Records to use »
--

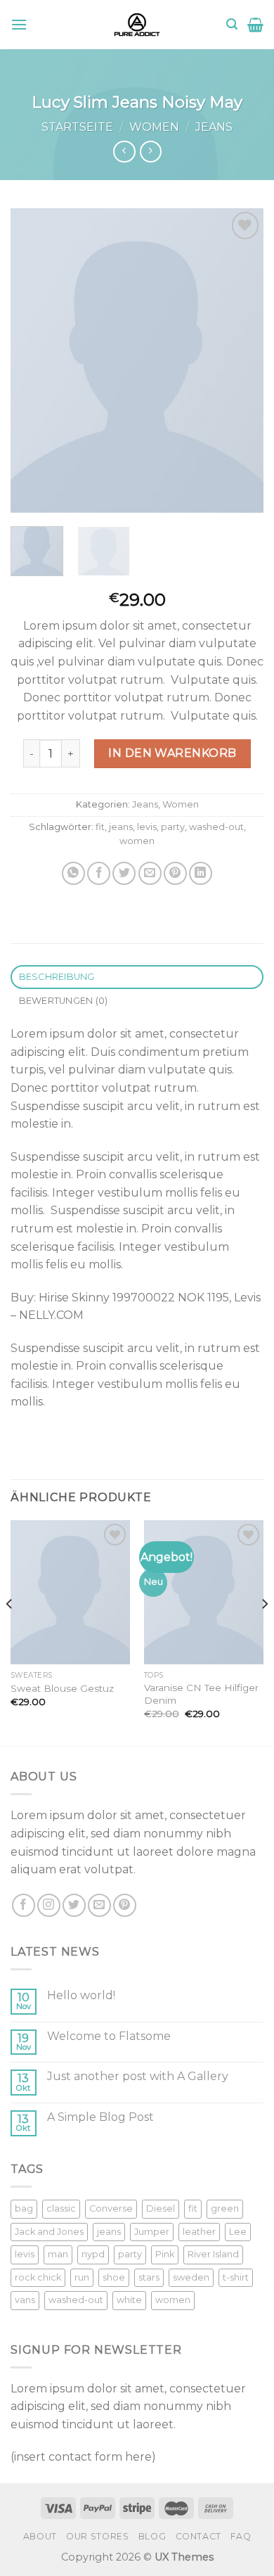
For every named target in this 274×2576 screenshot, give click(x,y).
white (129, 2300)
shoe (114, 2277)
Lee (238, 2231)
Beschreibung (57, 976)
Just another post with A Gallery (137, 2076)
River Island (213, 2254)
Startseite (77, 127)
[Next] (241, 360)
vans (25, 2300)
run (81, 2277)
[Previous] (33, 360)
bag (24, 2208)
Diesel (160, 2208)
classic (61, 2208)
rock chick (38, 2277)
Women (154, 127)
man (58, 2254)
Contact (198, 2536)
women (137, 841)
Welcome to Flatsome (109, 2036)
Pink (164, 2254)
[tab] (137, 977)
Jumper (151, 2231)
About (40, 2536)
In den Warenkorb (172, 753)
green (225, 2208)
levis (147, 827)
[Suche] (231, 24)
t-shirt (236, 2277)
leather (199, 2231)
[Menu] (19, 24)
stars (148, 2277)
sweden (191, 2277)
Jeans (214, 127)
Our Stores (97, 2536)
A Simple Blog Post (100, 2117)
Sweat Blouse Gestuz (62, 1688)
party (173, 827)
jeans (121, 827)
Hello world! (81, 1995)
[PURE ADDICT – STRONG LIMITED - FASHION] (137, 24)
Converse (111, 2208)
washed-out (216, 827)
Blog (152, 2536)
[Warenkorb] (255, 24)
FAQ (240, 2536)
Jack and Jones (49, 2231)
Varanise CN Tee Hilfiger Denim (201, 1694)
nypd (93, 2254)
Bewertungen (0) (63, 1000)
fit (100, 827)
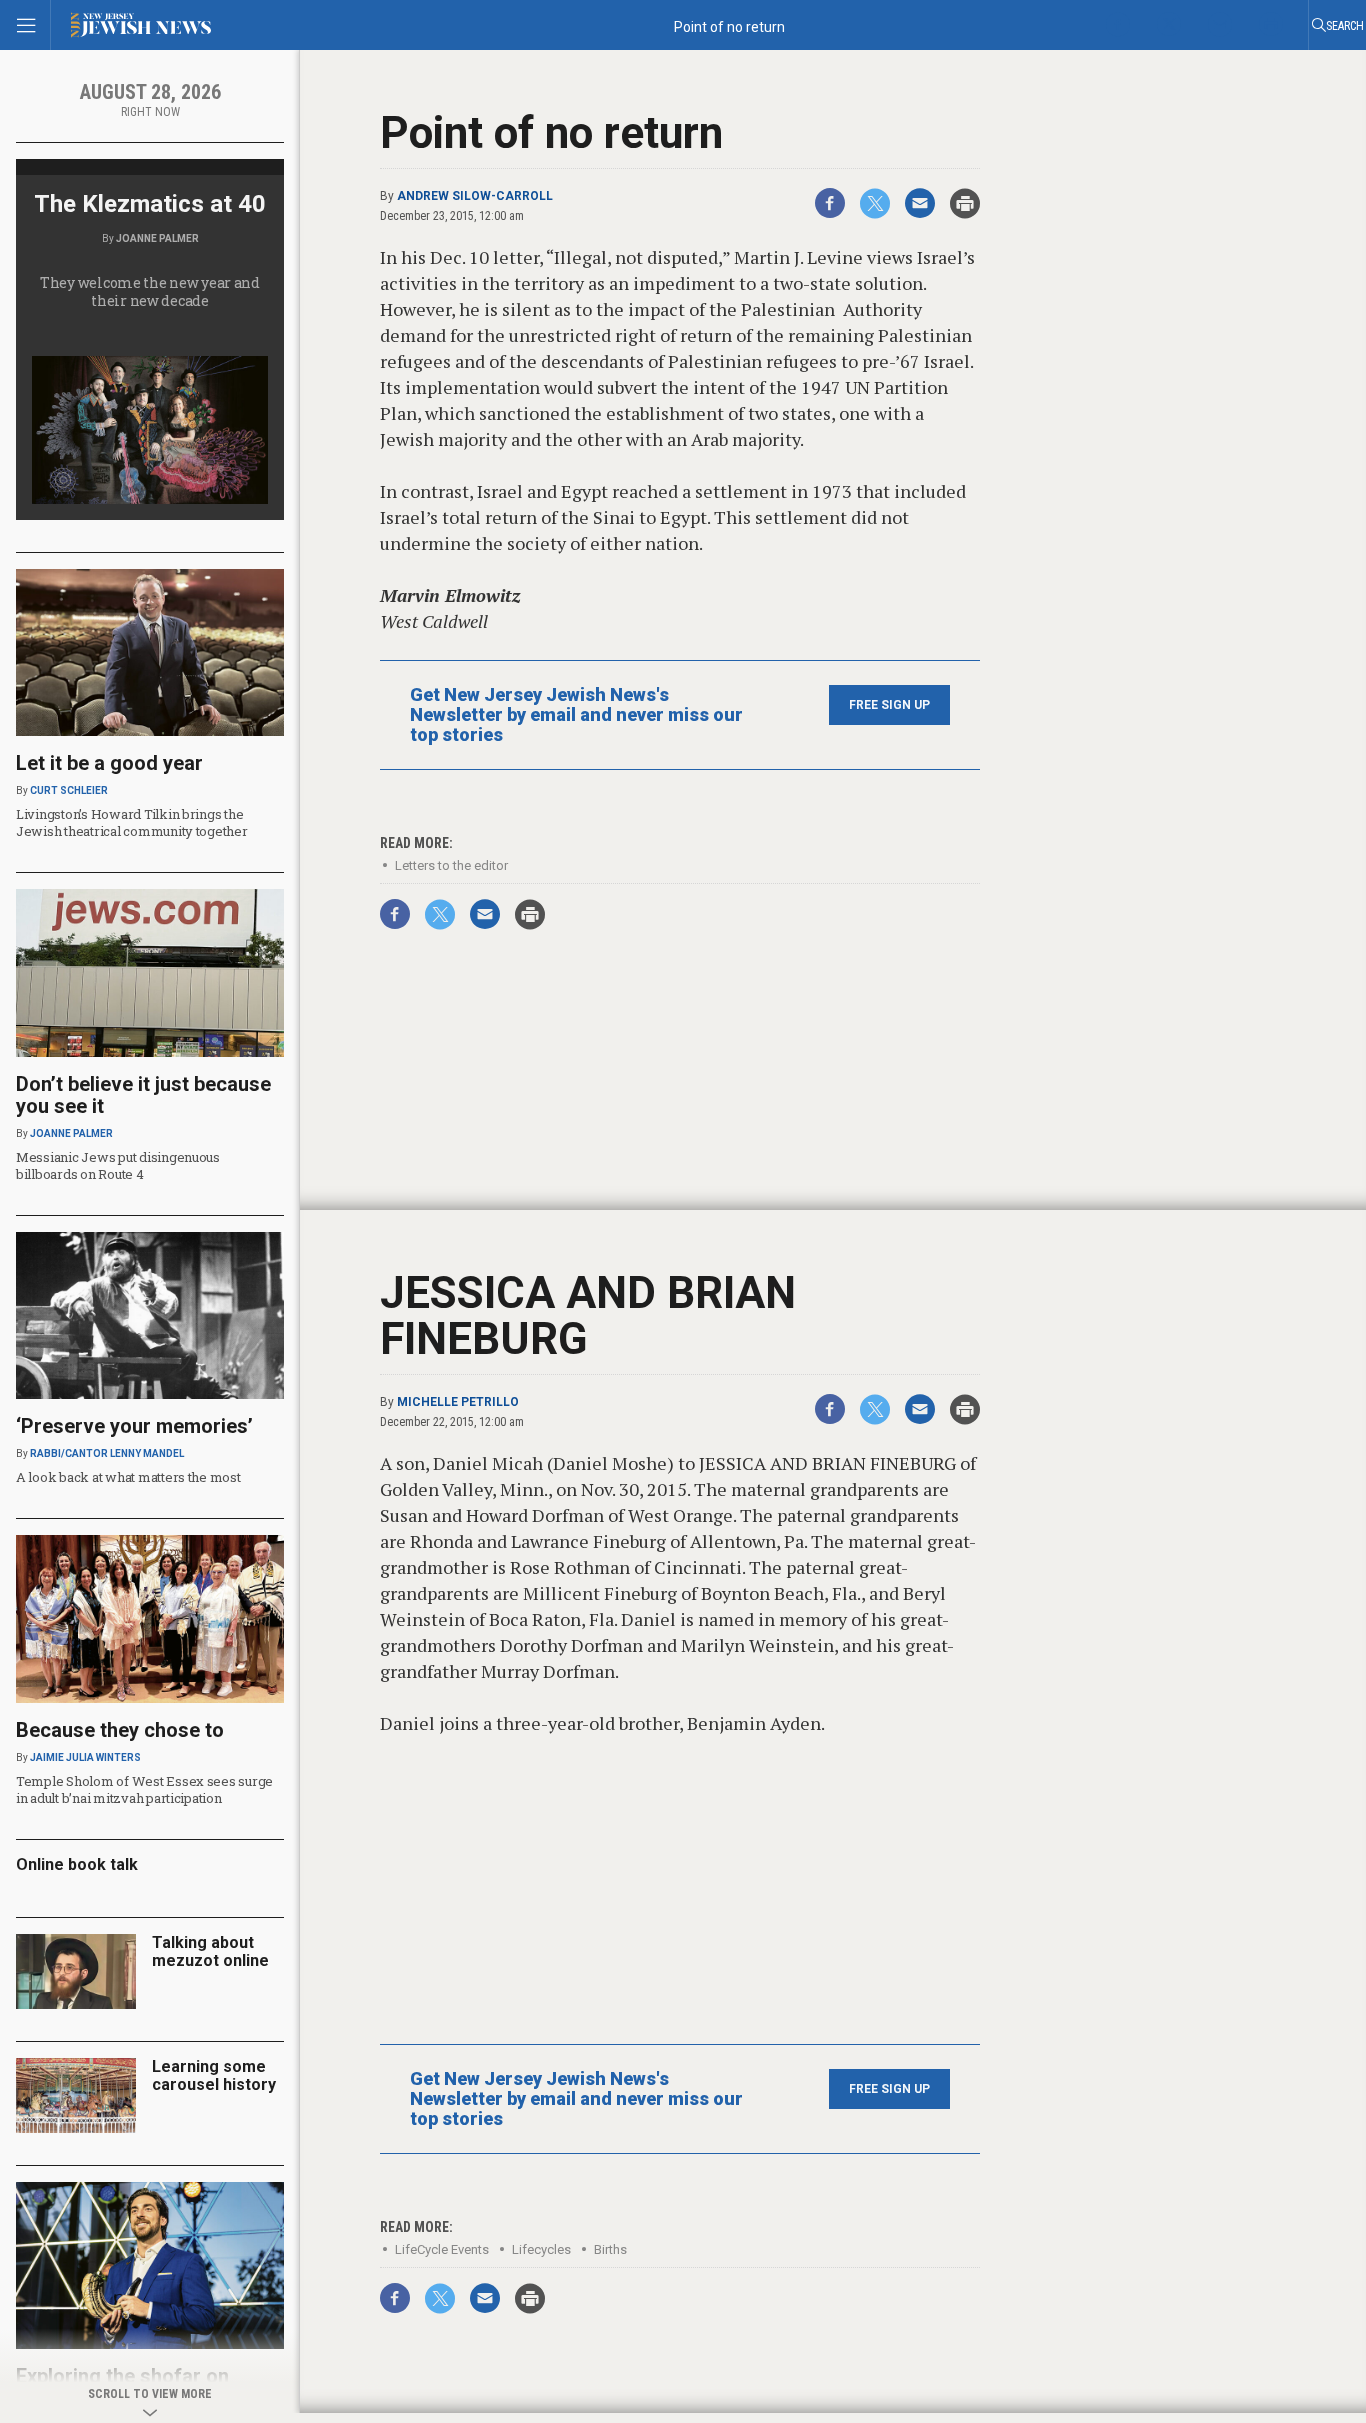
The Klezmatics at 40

--

Task goal »
Apart from the images, reproduce the listing exactly as it appears.

Result »
For every named target in this 274×2576 screenshot, give click(x,y).
white (129, 2300)
shoe (114, 2277)
Lee (238, 2231)
Beschreibung (57, 976)
Just another post with A Gallery (137, 2076)
River Island (213, 2254)
Startseite (77, 127)
[Next] (241, 360)
vans (25, 2300)
run (81, 2277)
[Previous] (33, 360)
bag (24, 2208)
Diesel (160, 2208)
classic (61, 2208)
rock chick (38, 2277)
Women (154, 127)
man (58, 2254)
Contact (198, 2536)
women (137, 841)
Welcome to Flatsome (109, 2036)
Pink (164, 2254)
[tab] (137, 977)
Jumper (151, 2231)
About (40, 2536)
In den Warenkorb (172, 753)
green (225, 2208)
levis (147, 827)
[Suche] (231, 24)
t-shirt (236, 2277)
leather (199, 2231)
[Menu] (19, 24)
stars (148, 2277)
sweden (191, 2277)
Jeans (214, 127)
Our Stores (97, 2536)
A Simple Blog Post (100, 2117)
Sweat Blouse Gestuz (62, 1688)
party (173, 827)
jeans (121, 827)
Hello world! (81, 1995)
[PURE ADDICT – STRONG LIMITED - FASHION] (137, 24)
Converse (111, 2208)
washed-out (216, 827)
Blog (152, 2536)
[Warenkorb] (255, 24)
FAQ (240, 2536)
Jack and Jones (49, 2231)
Varanise CN Tee Hilfiger Denim (201, 1694)
nypd (93, 2254)
Bewertungen (0) (63, 1000)
fit (100, 827)
The Klezmatics at 40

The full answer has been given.